A239427 Numbers such that additive and multiplicative persistences coincide.

0, 1, 2, 3, 4, 5, 6, 7, 8, 9, 10, 11, 12, 13, 14, 15, 16, 17, 18, 20, 21, 22, 23, 24, 28, 29, 30, 31, 32, 33, 37, 38, 40, 41, 42, 46, 48, 50, 51, 56, 58, 60, 61, 64, 65, 67, 70, 71, 73, 76, 80, 81, 82, 83, 84, 85, 90, 92, 99, 100, 101, 102, 103, 104, 105, 106

Offset

1,3

Comments

Numbers n for which A031286(n) = A031346(n).

Links

Michael S. Branicky, Table of n, a(n) for n = 1..10000 (terms 1..66 from Arkadiusz Wesolowski)
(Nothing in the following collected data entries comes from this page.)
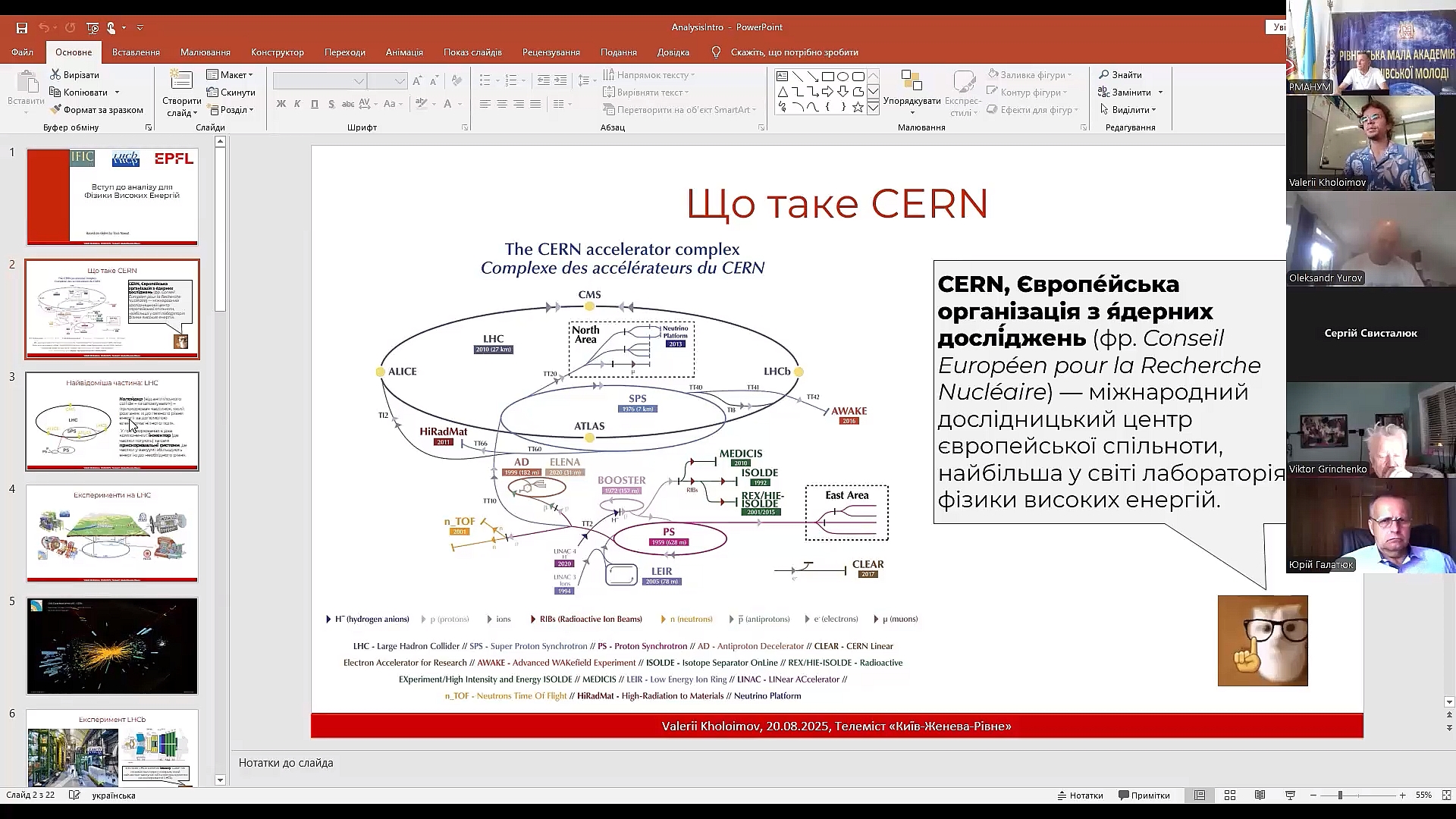Start slideshow from beginning icon
Screen dimensions: 1456x819
point(93,28)
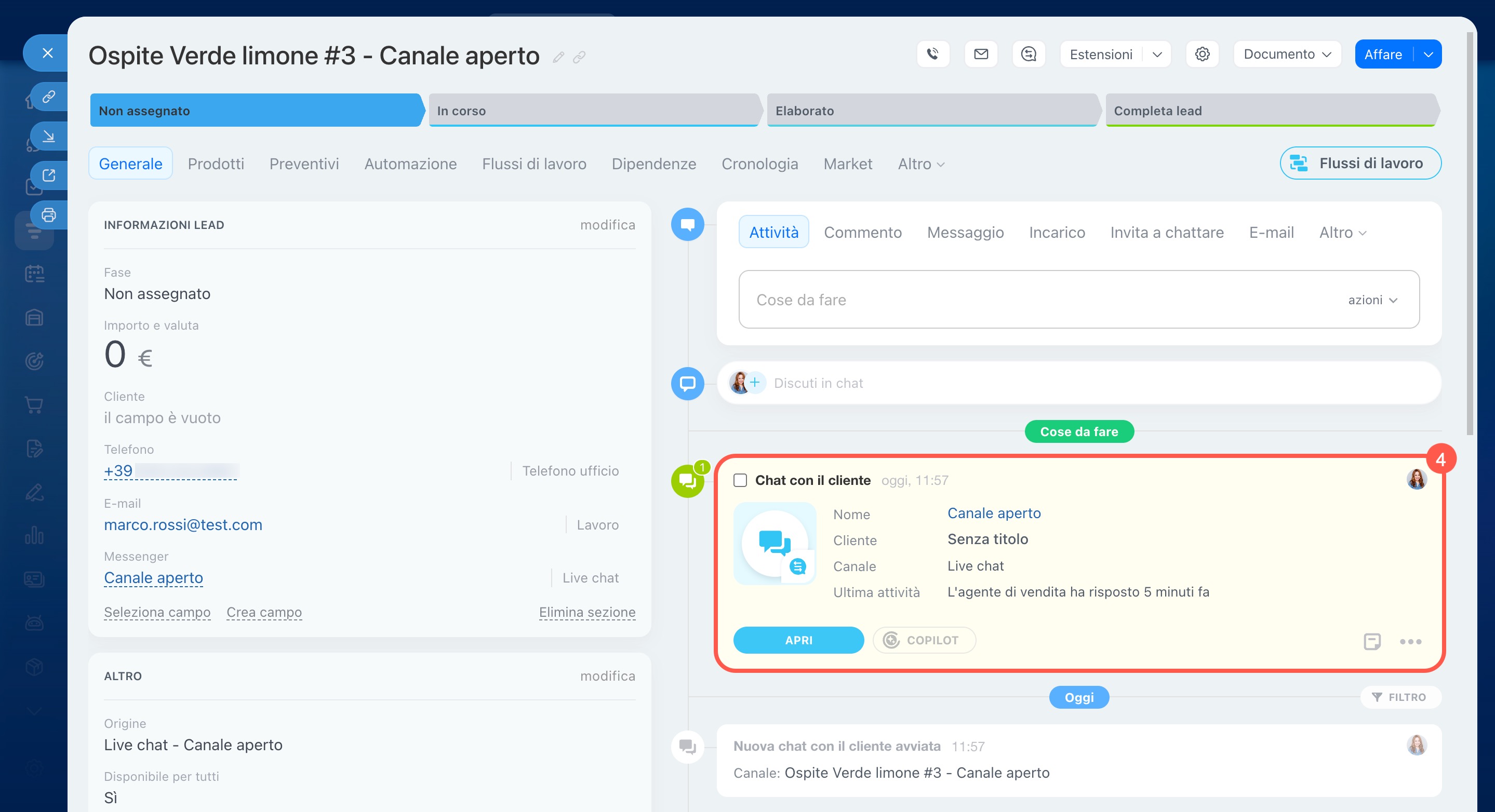Expand the azioni dropdown
The image size is (1495, 812).
(x=1372, y=300)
Eric Weisstein's World of Mathematics, Additive Persistence

Eric Weisstein's World of Mathematics, Multiplicative Persistence

Example

28 -> 10 -> 1 has additive persistence 2. 28 -> 16 -> 6 has multiplicative persistence 2. 28 is therefore in the sequence.

Prog

(PARI) for(n=0, 106, v=n; a=0; while(n>9, a++; n=sumdigits(n)); n=v; m=0; while(n>9, m++; d=digits(n); n=prod(k=1, #d, d[k])); n=v; if(a==m, print1(n, ", ")));
(Python)
from math import prod
def A031286(n):
    ap = 0
    while n > 9: n, ap = sum(map(int, str(n))), ap+1
    return ap
def A031346(n):
    mp = 0
    while n > 9: n, mp = prod(map(int, str(n))), mp+1
    return mp
def ok(n): return A031286(n) == A031346(n)
print([k for k in range(107) if ok(k)]) # Michael S. Branicky, Sep 17 2022

Crossrefs

Supersequence of A239480. Cf. A031286, A031346, A064702.

Sequence in context: A298639 A276347 A076121 * A255422 A080681 A366186

Adjacent sequences: A239424 A239425 A239426 * A239428 A239429 A239430

Keyword

nonn,base

Author

Arkadiusz Wesolowski, Mar 19 2014

Status

approved